» **YOUR INSTRUCTIONS**: Begin at the line below that has "Screen dimensions: 877x452" and stop after the line that has "Viewport: 1270px width, 682px height.". Please restate only those lines, word for word.

» **DATA FOR REVIEW**:
....

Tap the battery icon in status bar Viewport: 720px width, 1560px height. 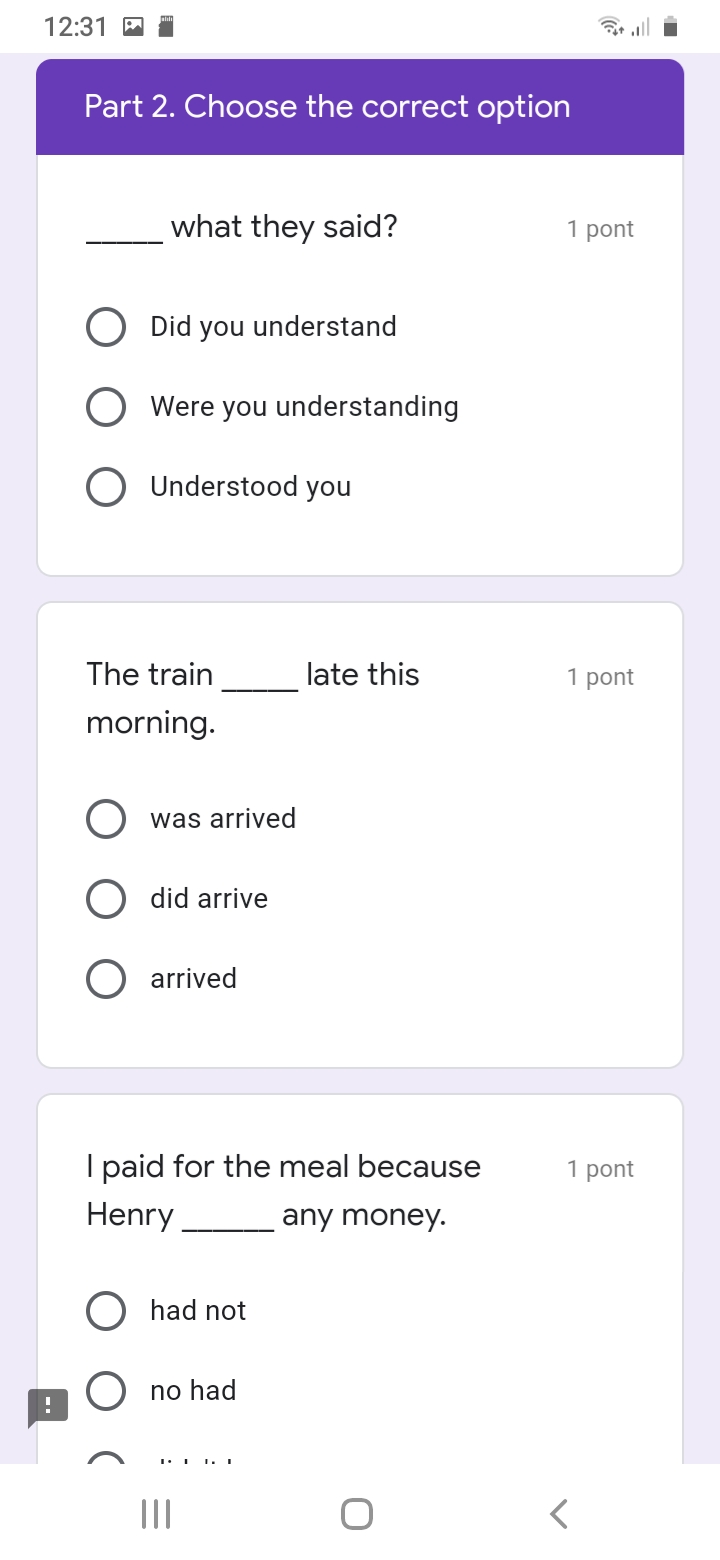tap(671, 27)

....

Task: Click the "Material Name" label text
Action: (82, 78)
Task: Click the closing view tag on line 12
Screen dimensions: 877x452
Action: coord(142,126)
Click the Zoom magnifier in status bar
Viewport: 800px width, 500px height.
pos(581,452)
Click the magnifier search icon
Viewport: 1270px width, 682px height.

....

» **SOLUTION TO THE PROBLEM**:
Screen dimensions: 877x452
Action: coord(142,126)
Click the Zoom magnifier in status bar
Viewport: 800px width, 500px height.
pos(581,452)
Click the magnifier search icon
Viewport: 1270px width, 682px height.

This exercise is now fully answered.